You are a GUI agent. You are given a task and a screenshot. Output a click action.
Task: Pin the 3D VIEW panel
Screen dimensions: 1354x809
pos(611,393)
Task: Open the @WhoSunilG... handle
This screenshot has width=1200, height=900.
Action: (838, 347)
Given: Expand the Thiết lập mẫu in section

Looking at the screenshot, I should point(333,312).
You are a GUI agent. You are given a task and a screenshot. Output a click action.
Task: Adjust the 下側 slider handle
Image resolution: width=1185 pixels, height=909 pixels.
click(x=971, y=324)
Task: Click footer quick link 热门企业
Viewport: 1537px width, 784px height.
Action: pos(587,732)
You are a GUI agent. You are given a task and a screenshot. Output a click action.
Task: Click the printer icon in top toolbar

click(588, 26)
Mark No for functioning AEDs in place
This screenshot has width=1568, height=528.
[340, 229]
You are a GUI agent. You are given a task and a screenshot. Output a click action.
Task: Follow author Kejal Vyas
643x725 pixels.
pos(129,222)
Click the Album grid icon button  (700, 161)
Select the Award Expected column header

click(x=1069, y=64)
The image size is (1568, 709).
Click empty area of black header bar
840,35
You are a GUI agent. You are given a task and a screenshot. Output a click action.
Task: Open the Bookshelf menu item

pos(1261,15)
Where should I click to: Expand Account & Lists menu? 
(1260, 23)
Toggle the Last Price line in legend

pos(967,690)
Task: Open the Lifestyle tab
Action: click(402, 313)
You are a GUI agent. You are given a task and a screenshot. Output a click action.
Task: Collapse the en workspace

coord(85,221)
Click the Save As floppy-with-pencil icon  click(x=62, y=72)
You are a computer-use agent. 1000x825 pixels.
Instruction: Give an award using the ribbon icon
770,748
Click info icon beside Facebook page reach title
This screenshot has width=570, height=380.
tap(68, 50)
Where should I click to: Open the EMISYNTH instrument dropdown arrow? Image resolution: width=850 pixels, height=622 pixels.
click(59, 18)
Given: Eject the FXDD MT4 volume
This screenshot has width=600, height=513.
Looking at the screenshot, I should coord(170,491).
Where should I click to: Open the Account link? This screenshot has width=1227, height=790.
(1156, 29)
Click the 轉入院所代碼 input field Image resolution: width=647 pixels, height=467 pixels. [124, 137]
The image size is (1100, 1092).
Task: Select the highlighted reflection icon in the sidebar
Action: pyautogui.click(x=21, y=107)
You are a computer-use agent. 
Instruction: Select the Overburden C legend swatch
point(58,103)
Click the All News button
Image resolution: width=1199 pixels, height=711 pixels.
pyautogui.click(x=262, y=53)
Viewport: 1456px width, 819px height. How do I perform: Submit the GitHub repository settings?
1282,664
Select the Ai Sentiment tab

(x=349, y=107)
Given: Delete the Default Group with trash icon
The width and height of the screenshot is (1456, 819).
:::
§ Your instructions:
Please reproduce all of the entries above, line by line, without changing a single character.

§ Problem solution:
You are a GUI agent. You are given a task and a screenshot. Output a click action.
Task: Pin the 3D VIEW panel
Screen dimensions: 1354x809
pos(611,393)
Task: Open the @WhoSunilG... handle
This screenshot has width=1200, height=900.
Action: (838, 347)
Given: Expand the Thiết lập mẫu in section

Looking at the screenshot, I should point(333,312).
You are a GUI agent. You are given a task and a screenshot. Output a click action.
Task: Adjust the 下側 slider handle
Image resolution: width=1185 pixels, height=909 pixels.
click(x=971, y=324)
Task: Click footer quick link 热门企业
Viewport: 1537px width, 784px height.
Action: pos(587,732)
You are a GUI agent. You are given a task and a screenshot. Output a click action.
Task: Click the printer icon in top toolbar

click(588, 26)
Mark No for functioning AEDs in place
This screenshot has width=1568, height=528.
[340, 229]
You are a GUI agent. You are given a task and a screenshot. Output a click action.
Task: Follow author Kejal Vyas
643x725 pixels.
pos(129,222)
Click the Album grid icon button  (700, 161)
Select the Award Expected column header

click(x=1069, y=64)
The image size is (1568, 709).
Click empty area of black header bar
840,35
You are a GUI agent. You are given a task and a screenshot. Output a click action.
Task: Open the Bookshelf menu item

pos(1261,15)
Where should I click to: Expand Account & Lists menu? 
(1260, 23)
Toggle the Last Price line in legend

pos(967,690)
Task: Open the Lifestyle tab
Action: click(402, 313)
You are a GUI agent. You are given a task and a screenshot. Output a click action.
Task: Collapse the en workspace

coord(85,221)
Click the Save As floppy-with-pencil icon  click(x=62, y=72)
You are a computer-use agent. 1000x825 pixels.
Instruction: Give an award using the ribbon icon
770,748
Click info icon beside Facebook page reach title
This screenshot has width=570, height=380.
tap(68, 50)
Where should I click to: Open the EMISYNTH instrument dropdown arrow? Image resolution: width=850 pixels, height=622 pixels.
click(59, 18)
Given: Eject the FXDD MT4 volume
This screenshot has width=600, height=513.
Looking at the screenshot, I should coord(170,491).
Where should I click to: Open the Account link? This screenshot has width=1227, height=790.
(1156, 29)
Click the 轉入院所代碼 input field Image resolution: width=647 pixels, height=467 pixels. [124, 137]
The image size is (1100, 1092).
Task: Select the highlighted reflection icon in the sidebar
Action: pyautogui.click(x=21, y=107)
You are a computer-use agent. 
Instruction: Select the Overburden C legend swatch
point(58,103)
Click the All News button
Image resolution: width=1199 pixels, height=711 pixels.
pyautogui.click(x=262, y=53)
Viewport: 1456px width, 819px height. How do I perform: Submit the GitHub repository settings?
1282,664
Select the Ai Sentiment tab

(x=349, y=107)
Given: Delete the Default Group with trash icon
The width and height of the screenshot is (1456, 819).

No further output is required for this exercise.